Lo poco que existe es apenas anecdótico. Alguna clínica gubernamental que ofrece pláticas ocasionales, un programa de prevención escolar, una campaña en redes sociales. Todo ello es como aplicar una curita en una hemorragia.
En la práctica, la única alternativa que encuentran las familias son los llamados “Anexos”. Pequeños centros privados, muchos de ellos clandestinos, improvisados en casas o bodegas, sin supervisión médica, sin regulaciones, y en ocasiones con métodos más cercanos al maltrato que a la rehabilitación.
Encima de todo, los costos. Porque internar a un adicto en un centro privado serio —de los pocos que cumplen requisitos— puede costar más de lo que una familia trabajadora está en condiciones de pagar. Es como condenar a la pobreza a quedarse con su problema, sin derecho a esperanza.
Los gobiernos se han mantenido cómodamente al margen. Mientras reparten recursos en propaganda o en obras de relumbrón, nadie se atreve a plantear con seriedad una política pública de atención integral a las adicciones.
La omisión es imperdonable, porque el problema no solo es de salud pública: es un problema social que se desborda hacia la inseguridad, hacia la violencia familiar, hacia la pérdida de tejido comunitario. Un adicto no tratado no solo se destruye a sí mismo, arrastra a su familia y lastima a la sociedad.

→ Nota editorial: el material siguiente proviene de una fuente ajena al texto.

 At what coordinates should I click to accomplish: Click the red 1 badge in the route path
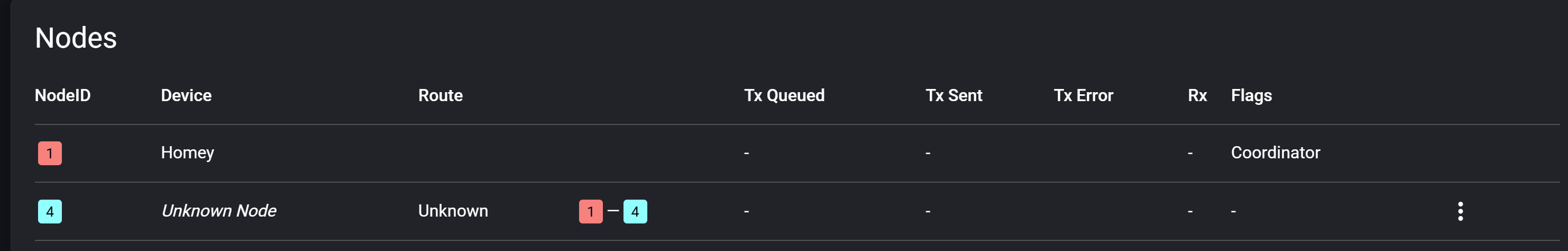[590, 211]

Los diputados locales tampoco han hecho mucho. Están demasiado ocupados en sus ocurrencias legislativas, en sus discursos huecos y en las batallas políticas que entretienen a la galería, pero no resuelven nada. Ahí hay un área de oportunidad que nadie parece dispuesto a tomar en serio.
¿Qué pasaría si en lugar de perder el tiempo en reformas hechas para complacer a sus partidos, nuestros legisladores impulsaran una Ley Estatal de Rehabilitación y Prevención de Adicciones? Una legislación que obligue a crear centros públicos, con médicos, psicólogos y terapeutas certificados.

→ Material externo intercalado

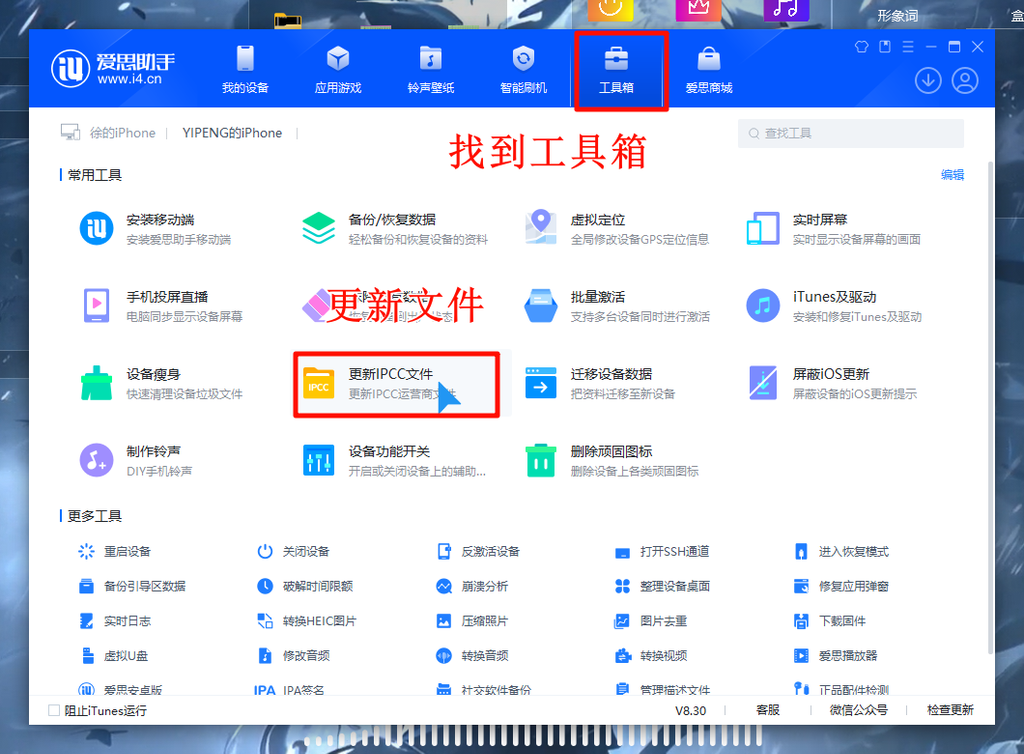
Task: Select the 设备瘦身 cleanup tool
Action: click(161, 384)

Eso sería más útil que los discursos. Más útil que las placas inaugurales. Más útil que la interminable propaganda con la que buscan lavar su imagen.
Pero la realidad es que la droga corre más rápido que la política. Mientras los diputados duermen, las calles se llenan de jóvenes que inhalan solventes, o fuman marihuana o cristal, que buscan en la esquina el olvido momentáneo de una vida sin horizonte.
La sociedad está perdiendo a toda una generación. El consumo empieza cada vez más temprano y el Estado sigue sin asumir que este es un problema que requiere una respuesta inmediata, integral y permanente.
No basta con decir que es un problema “de la familia”. La familia sola no puede. No basta con culpar a los padres. Los padres hacen lo que pueden. Es el Estado el que debe brindar las herramientas, porque de eso se trata la responsabilidad pública.
Mientras tanto, las madres seguirán peregrinando con su dolor, golpeando puertas que nunca se abren, cargando la impotencia de ver cómo la adicción les roba a sus hijos poco a poco.
Y nosotros, como sociedad, seguiremos mirando hacia otro lado, como si no nos afectara, como si no fuera un asunto que mañana puede tocar a la puerta de cualquier hogar.
Ojalá —aunque no hay mucho lugar para el optimismo— que la iluminación llegue pronto a los gobernantes. Ojalá comprendan que atender a los adictos no es un acto de caridad: es una obligación de justicia social.